Apprehensive Canadians are expected to leave their homes less than before, and will maximize their purchases during fewer visits with higher basket sizes. According to the study, this segment doesn’t anticipate a return to normalcy very soon. Only through caution and prudence do they believe society will emerge from the pandemic.

Made up mostly of families with young children, apprehensive Canadians are unlikely to visit restaurants, movie theaters, and will continue to avoid the presence of people they don’t know.

They will continue to limit person-to-person interaction and will take advantage of in-store pickup, and use online grocery services.

“This is something to keep in mind for brands who are looking to attract parents or families,” said Barry. “Making sure that we can help people prioritize that feeling of security in whatever they’re purchasing.”

Among apprehensive Canadians, for the next few years the ideal vacation will most likely involve isolated cottage rentals.

The Comfortable

A segment described as “comfortable” has also emerged in response to pandemic lockdowns. This group tends to be 25 to 54 year olds with a higher income, and is predominantly from the west coast of Canada.

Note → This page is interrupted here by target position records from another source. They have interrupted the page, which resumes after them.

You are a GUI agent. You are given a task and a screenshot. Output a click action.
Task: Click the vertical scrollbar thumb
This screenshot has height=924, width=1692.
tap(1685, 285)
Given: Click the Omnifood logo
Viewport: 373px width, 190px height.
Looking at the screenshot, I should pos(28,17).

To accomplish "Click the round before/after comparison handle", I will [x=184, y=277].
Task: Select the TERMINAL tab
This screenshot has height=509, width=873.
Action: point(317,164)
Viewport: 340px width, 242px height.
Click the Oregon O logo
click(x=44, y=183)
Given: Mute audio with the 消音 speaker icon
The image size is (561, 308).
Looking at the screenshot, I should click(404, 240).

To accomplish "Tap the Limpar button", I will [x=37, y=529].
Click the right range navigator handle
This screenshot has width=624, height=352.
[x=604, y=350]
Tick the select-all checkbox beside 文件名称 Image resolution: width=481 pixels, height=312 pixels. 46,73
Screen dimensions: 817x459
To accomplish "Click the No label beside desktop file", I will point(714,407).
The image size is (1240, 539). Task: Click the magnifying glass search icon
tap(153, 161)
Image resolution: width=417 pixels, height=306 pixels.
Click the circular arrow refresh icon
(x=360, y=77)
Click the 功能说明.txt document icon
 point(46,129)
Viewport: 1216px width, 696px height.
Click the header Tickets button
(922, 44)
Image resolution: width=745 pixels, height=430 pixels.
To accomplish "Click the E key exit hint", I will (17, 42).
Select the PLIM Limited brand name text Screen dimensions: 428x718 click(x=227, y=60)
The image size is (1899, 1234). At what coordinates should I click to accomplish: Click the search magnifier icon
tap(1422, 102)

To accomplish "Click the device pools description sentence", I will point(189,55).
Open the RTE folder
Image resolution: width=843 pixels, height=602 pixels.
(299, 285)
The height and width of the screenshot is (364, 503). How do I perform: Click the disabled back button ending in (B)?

These individuals are unified in their desire to embrace a balance between their work and home life.

For 21% of the population, finding comfort, stability and zen has become the obsession right now, explained Bourque. “They want to find that balance that they’ve probably sought for a lot of their professional lives but now have basically felt that they’ve found it during the pandemic. They believe they’ve changed for the better. They want to keep their new life as much as possible, and the whole thing will be about work and life balance,” he said.

The study found that this segment is not afraid of going to restaurants or seeing their family. They are more likely to take advantage of online solutions that simplify their life, such as ordering online, curbside pick up, or consulting experts online, from health professionals to financial advisors.

This segment also is more likely to enjoy online leisure activities that can be done at home, such as listening to online concerts or playing video games.

According to Bourque, the “comfortables” are seeking a slower, better life than they had before the pandemic and have made it their mission to improve their immediate living environment, sometimes through renovations. Their spending reflects that they are more interested in their communities and in supporting small businesses through buying local.

The Self-starter 

According to the study,  23% of the population identifies as a “self-starter.” Their efforts throughout the pandemic have been finding solutions to the financial impact that the pandemic has had. A lack of resources and managing their household has made them weary of their debt load.

But Bourque explained that self-starters are solution seekers. “They just basically are trying to make ends meet. I have this much money to go on for a month. I’m probably living from paycheque to paycheque. I need to make it work. I need to feed my family three meals a day. I need the couponing. I need the discounting,” he said.

Despite carefully watching their finances, this segment earning around $40,000 thousand or less per year is willing to spend money on their mental health and fulfill their desires to get away from stressful situations. For example, they have discovered boxed lunches and are shopping online for candies and coffee; they have been ordering from restaurants, consuming more alcohol and buying more lottery tickets.

And given that they are finding joy in online shopping, they will need brands’ help to remain on budget, Bourque said.